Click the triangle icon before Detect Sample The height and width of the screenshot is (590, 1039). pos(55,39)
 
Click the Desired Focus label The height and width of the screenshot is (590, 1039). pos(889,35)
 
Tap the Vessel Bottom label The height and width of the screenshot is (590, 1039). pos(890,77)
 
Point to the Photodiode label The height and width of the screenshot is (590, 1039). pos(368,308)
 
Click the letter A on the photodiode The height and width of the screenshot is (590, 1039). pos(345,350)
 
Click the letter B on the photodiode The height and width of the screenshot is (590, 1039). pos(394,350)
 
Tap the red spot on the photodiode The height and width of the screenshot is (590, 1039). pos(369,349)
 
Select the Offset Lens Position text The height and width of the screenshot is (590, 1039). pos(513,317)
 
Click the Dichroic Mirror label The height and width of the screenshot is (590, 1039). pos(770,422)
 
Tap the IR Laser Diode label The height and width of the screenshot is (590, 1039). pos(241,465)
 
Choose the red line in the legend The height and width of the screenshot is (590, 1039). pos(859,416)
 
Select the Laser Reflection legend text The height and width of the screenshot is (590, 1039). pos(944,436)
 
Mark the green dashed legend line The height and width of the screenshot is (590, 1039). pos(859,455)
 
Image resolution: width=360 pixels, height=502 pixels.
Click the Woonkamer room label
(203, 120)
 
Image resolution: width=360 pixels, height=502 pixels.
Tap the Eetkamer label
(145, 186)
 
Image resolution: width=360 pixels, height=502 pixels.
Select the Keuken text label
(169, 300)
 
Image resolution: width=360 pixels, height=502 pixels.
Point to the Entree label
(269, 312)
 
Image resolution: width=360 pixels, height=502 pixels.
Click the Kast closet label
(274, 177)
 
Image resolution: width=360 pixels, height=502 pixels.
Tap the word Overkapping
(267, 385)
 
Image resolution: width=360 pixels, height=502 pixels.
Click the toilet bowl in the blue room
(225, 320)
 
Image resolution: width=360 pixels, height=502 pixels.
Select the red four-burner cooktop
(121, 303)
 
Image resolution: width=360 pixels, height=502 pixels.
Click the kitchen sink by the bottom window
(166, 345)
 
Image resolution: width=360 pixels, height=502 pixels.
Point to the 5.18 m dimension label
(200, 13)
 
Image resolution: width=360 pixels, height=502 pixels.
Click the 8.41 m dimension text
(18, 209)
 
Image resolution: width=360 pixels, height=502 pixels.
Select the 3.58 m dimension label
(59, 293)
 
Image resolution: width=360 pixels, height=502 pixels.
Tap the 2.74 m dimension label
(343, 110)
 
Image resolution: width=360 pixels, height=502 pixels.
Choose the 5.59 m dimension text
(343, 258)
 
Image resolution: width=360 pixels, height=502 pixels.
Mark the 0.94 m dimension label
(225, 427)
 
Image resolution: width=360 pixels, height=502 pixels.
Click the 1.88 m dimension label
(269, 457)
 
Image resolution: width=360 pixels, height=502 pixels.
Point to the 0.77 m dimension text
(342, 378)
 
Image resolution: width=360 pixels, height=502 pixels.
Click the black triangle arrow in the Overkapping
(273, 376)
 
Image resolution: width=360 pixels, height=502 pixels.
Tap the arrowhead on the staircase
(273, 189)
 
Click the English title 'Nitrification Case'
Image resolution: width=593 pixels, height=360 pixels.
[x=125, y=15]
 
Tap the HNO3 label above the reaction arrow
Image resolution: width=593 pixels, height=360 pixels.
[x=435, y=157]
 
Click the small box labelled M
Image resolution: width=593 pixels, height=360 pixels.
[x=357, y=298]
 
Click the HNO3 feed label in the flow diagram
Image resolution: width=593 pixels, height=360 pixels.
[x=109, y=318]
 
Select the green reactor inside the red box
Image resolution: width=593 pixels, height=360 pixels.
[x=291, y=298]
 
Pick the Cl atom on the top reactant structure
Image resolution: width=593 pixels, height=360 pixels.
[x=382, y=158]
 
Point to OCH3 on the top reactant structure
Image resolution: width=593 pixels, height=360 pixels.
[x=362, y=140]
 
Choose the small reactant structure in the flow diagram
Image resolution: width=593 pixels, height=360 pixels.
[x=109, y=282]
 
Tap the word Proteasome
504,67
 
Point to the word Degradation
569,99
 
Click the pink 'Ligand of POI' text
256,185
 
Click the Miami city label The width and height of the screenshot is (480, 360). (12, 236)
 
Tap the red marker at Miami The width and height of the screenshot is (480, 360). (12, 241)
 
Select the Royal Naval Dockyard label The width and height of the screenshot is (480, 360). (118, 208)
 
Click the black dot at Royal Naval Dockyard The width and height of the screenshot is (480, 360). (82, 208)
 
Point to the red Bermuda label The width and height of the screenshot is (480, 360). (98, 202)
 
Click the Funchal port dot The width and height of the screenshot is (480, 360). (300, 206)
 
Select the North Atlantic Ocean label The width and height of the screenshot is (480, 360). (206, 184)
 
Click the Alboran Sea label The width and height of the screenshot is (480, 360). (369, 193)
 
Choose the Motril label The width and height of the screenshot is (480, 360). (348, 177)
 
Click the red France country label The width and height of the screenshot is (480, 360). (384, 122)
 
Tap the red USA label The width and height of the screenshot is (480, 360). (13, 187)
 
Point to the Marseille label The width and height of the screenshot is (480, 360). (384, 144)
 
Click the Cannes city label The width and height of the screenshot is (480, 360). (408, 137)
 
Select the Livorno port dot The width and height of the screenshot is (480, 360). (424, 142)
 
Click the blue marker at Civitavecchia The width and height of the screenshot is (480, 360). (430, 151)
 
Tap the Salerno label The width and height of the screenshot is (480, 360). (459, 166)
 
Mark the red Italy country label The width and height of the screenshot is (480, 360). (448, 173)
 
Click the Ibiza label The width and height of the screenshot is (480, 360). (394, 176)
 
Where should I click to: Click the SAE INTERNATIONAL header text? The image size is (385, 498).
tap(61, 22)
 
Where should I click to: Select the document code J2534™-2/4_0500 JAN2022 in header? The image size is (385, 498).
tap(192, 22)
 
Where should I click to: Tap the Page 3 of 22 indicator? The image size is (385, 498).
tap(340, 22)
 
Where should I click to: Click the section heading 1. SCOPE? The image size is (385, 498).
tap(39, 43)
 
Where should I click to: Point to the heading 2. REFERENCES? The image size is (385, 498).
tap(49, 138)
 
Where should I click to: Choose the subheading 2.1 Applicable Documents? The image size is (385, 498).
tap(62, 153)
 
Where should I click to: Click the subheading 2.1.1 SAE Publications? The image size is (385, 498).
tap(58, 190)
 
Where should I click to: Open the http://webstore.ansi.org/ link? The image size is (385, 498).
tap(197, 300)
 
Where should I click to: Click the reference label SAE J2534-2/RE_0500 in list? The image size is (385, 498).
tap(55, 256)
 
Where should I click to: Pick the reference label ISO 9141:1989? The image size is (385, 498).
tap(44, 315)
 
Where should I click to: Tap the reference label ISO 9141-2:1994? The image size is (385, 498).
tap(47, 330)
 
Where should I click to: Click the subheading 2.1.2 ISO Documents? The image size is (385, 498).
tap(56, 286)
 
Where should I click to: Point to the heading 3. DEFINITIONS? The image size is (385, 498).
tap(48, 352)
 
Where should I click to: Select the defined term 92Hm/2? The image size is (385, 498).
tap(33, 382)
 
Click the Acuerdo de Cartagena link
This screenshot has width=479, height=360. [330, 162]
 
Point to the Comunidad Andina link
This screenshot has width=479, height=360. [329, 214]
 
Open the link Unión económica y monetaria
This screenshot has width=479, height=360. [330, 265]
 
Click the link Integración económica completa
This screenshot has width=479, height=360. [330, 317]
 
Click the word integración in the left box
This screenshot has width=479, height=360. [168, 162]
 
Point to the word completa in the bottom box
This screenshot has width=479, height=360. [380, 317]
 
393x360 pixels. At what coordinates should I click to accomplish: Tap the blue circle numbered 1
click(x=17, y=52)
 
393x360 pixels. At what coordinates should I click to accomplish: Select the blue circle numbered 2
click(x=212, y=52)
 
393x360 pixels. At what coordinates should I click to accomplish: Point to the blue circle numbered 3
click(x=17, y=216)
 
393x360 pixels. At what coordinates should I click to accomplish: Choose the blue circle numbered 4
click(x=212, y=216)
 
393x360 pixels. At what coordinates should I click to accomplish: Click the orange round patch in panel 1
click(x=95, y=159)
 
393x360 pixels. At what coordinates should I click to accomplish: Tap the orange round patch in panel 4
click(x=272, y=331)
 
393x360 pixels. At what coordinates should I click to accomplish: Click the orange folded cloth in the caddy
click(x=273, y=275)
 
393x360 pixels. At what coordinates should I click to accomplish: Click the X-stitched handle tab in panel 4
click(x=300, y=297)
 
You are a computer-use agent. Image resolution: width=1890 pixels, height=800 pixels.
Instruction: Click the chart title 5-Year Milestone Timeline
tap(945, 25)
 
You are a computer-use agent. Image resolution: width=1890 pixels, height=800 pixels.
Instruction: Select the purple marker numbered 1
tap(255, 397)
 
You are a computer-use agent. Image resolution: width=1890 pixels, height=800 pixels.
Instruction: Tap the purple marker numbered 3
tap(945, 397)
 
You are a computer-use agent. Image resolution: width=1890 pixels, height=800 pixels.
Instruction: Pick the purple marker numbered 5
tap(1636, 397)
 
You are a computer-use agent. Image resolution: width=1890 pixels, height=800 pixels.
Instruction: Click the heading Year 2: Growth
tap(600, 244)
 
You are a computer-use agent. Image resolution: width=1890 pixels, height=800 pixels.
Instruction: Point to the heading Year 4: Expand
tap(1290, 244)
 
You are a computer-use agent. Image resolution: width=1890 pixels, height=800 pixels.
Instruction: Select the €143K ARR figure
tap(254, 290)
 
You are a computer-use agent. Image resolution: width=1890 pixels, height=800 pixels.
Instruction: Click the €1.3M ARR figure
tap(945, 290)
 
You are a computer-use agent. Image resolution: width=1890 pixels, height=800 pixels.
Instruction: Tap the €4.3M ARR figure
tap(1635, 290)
______
Objective: Can you write out again the part of the material that opens with the line containing "Click the black dot" and closes with the line containing "Tap the Salerno", both lines included, keeping every request unchanged? In the answers, multiply each coordinate by 2.2 and round to a whole number, with halves rounded up.

Answer to the problem:
Click the black dot at Royal Naval Dockyard The width and height of the screenshot is (480, 360). (180, 458)
 
Point to the red Bermuda label The width and height of the screenshot is (480, 360). (216, 444)
 
Click the Funchal port dot The width and height of the screenshot is (480, 360). (660, 453)
 
Select the North Atlantic Ocean label The width and height of the screenshot is (480, 360). (453, 405)
 
Click the Alboran Sea label The width and height of the screenshot is (480, 360). (812, 425)
 
Choose the Motril label The width and height of the screenshot is (480, 360). (766, 389)
 
Click the red France country label The width and height of the screenshot is (480, 360). (845, 268)
 
Tap the red USA label The width and height of the screenshot is (480, 360). (29, 411)
 
Point to the Marseille label The width and height of the screenshot is (480, 360). (845, 317)
 
Click the Cannes city label The width and height of the screenshot is (480, 360). (898, 301)
 
Select the Livorno port dot The width and height of the screenshot is (480, 360). (933, 312)
 
Click the blue marker at Civitavecchia The width and height of the screenshot is (480, 360). (946, 332)
 
Tap the Salerno label The width and height of the screenshot is (480, 360). (1010, 365)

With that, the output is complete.